Torrent’s execution in the Branded Generic (BGx) markets remains robust, with its organic India/Brazil business growing 15/17% cc YoY in Q4 and Ebitda margins expanding 50bps QoQ to 29.6%. Lowdouble-digit growth is expected to sustain in Torrent’s India portfolio driven by 2-3% volume growth, 7% price hikes and increasing contribution from new launches, while Brazil business will also benefit from 6 planned product launches in FY24. Analysts of IIFL securities believe there are further levers for Torrent’s continued margin expansion trajectory given the price-hike-led growth in BGx markets, further improvement in India productivity on margin scale-up in Curatio, and cost optimisation efforts to improve margin profile of the US business.
India business expected to outperform IPM growth by 200bps p.a.:
Torrent’s India business (ex-Curatio) grew 15% YoY in Q4 and 13% in FY23, while the acquired Curatio portfolio grew 19% YoY in Q4. With Curatio’s Ebitda margins already improving 400-500bps (vs pre-acquisition margins of 26-27%), Torrent’s overall India PCPM will continue to improve from depressed levels of Rs7.8lakhs per month in H2FY23 (vs Rs9.8lakhs in FY22), particularly since the organic India portfolio is also expected to sustain 12-13% revenue Cagr over FY23-26.
Working on cost optimisation to improve margin profile of US biz:
Although analysts of IIFL Capital Services expect Torrent’s US sales to decline 5% cc in FY24, FY25 could see a potential recovery as product approvals are expected to restart from Dahej plant (2 ‘483 observations recently) over next 6-7 months and Torrent will also be launching 3-4 products p.a. from partner CMO facilities (incl. Revlimid in FY25). Additionally, 2-3 Oncology launches p.a. are being targeted from the new Oncology plant. However, Indrad plant will require re-inspection before WL can be lifted.

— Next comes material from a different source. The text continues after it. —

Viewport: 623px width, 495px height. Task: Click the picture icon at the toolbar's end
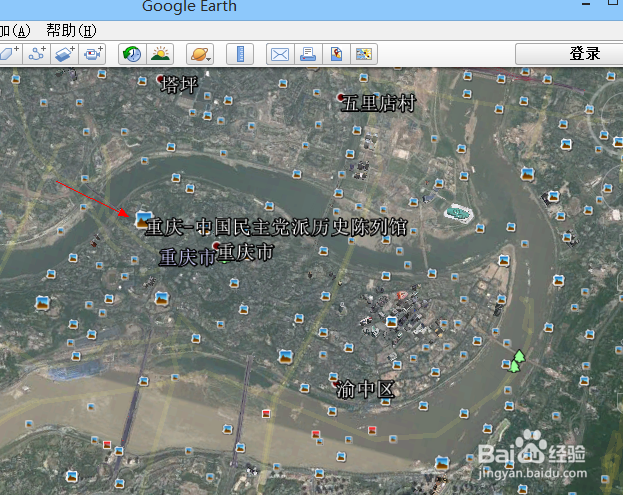pyautogui.click(x=365, y=54)
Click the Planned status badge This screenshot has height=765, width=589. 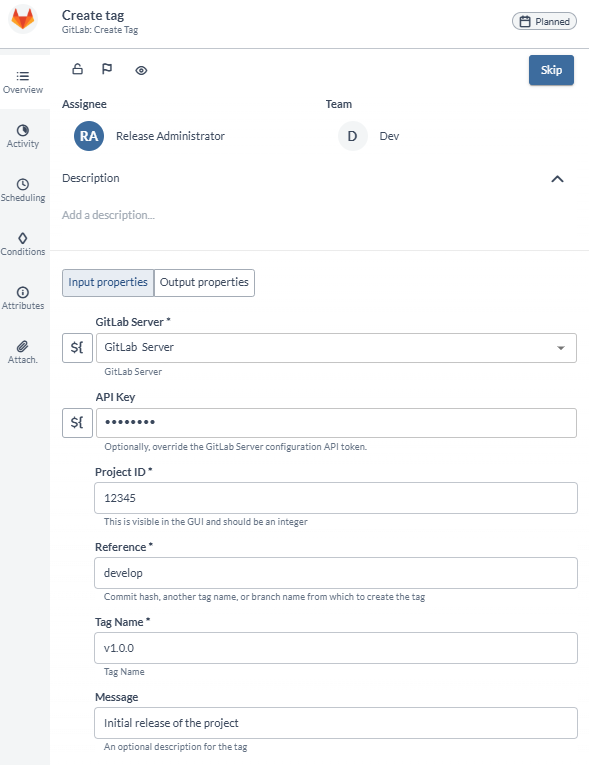coord(544,21)
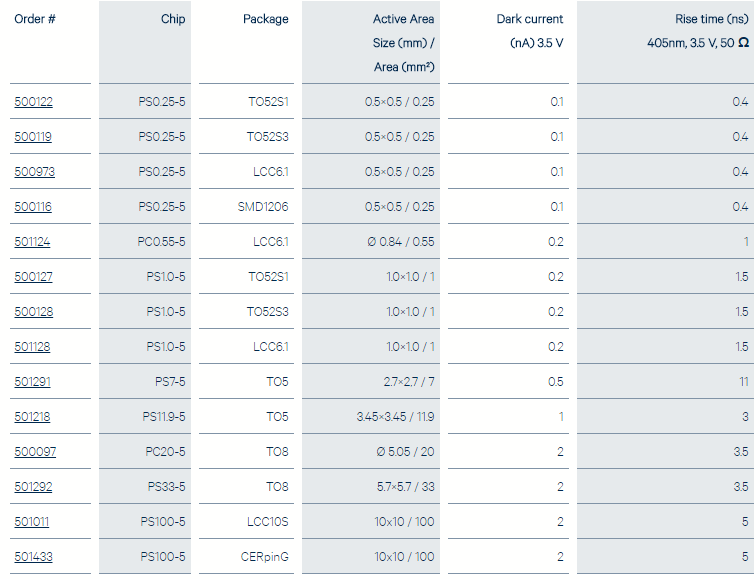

Margin guidance of 60-100bps expansion p.a. appears conservative, given the price-led growth in India/Brazil, improving PCPM for the expanded rep team in India, and potential recovery in the US business from FY25. Analysts of IIFL Capital Services assume Torrent’s Ebitda margins to expand 170bps over FY23-24 to 31%, but there remains an upside risk to their estimates.